Admixture date estimation with DATES for PIE060

The software DATES (v.753)33 was used to estimate the time of the admixture events of ancient populations under the assumption that gene flow occurred as a single event and that the generation time is 28 years34. DATES measures the decay of ancestry covariance to infer the admixture time and estimates the variance of this admixture using a jackknife approach. The following parameters were used for every run: binsize 0.001; maxdis 1; qbin 10; lovalfit 0.45. For PIE060, the two reference populations were chosen on the basis of the best-fitting ancestry model from qpAdm.

Imputation

Samples were imputed using GLIMPSE (v.1.0.1) with the default parameters87,88. Briefly, bam files were trimmed 2 bp to remove ancient DNA damage. We then determined genotype likelihoods from trimmed bam files using bcftools89 with the 1,000G panel (The 1,000 Genomes Project consortium90) as a reference. We used GLIMPSE_impute on genomic chunks of 2,000,000 bp with the buffer size of 200,000 bp to perform imputation. We then ligated the chunks using GLIMPSE_ligate and determined the most likely haplotypes using GLIMPSE_sample. Samples with more than 0.5× coverage on the 1,240,000 positions (around 550,000 SNPs) after imputation were included in IBD analysis. No MAF filtering was performed, since only 1,240,000 positions were retained after imputation.

Runs of homozygosity

The software package HapROH (v.0.64) was used to analyse ROH on pseudohaploid 1,240,000 SNP capture data91. Only samples with more than 400,000 SNPs were included in the analysis to prevent potential false positives (Supplementary Table K).

IBD sharing

IBD sharing analysis was done using ancIBD (v.0.4)92 on individuals with more than 600,000 SNPs and genotype probabilities > 0.99 after imputation with GLIMPSE87,88. We used HapBLOCK to perform the IBD sharing estimation. Imputed samples were merged, then the vcf_to_1240K_hdf command was used to convert the vcf files to the hdf5 format. The hapBLOCK_chroms command was used to perform the IBD sharing analysis for each chromosome at a time using the default parameters. Following that, only shared blocks of more than 220 SNPs per centimorgan and shared blocks of more than 5 cM were kept for data quality purposes and used for plotting (Supplementary Table J).

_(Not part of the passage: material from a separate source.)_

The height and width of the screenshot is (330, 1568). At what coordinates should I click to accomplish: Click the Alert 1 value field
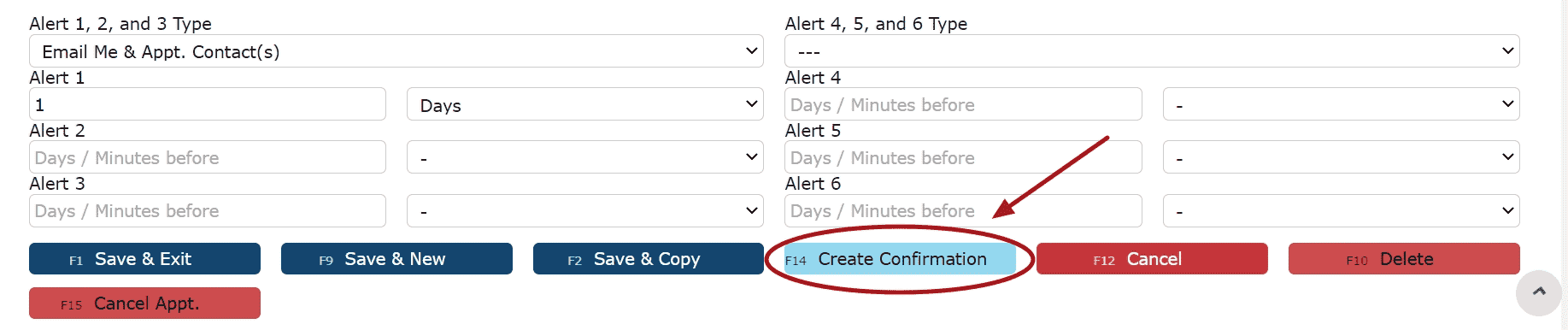tap(208, 104)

Metagenomic pathogen screening

Shotgun sequencing data were screened for the presence of pathogen DNA with the screening pipeline HOPS (v.0.2)93. First, adaptor-clipped reads were mapped to a custom-made RefSeq database using MALT v.0.4.0 (ref. 94) in BlastN mode and with semiglobal alignment type and default pipeline settings. The used database included all available complete bacterial and viral genomes as of 2017 in addition to selected eukaryotic pathogen genomes and the human reference sequence GRCh38. The results were filtered with a predefined list of pathogens of interest and possible candidates authenticated on the basis of edit distance distribution, ancient DNA damage pattern and read distribution along the reference genome.

Reporting summary

Further information on research design is available in the Nature Portfolio Reporting Summary linked to this article.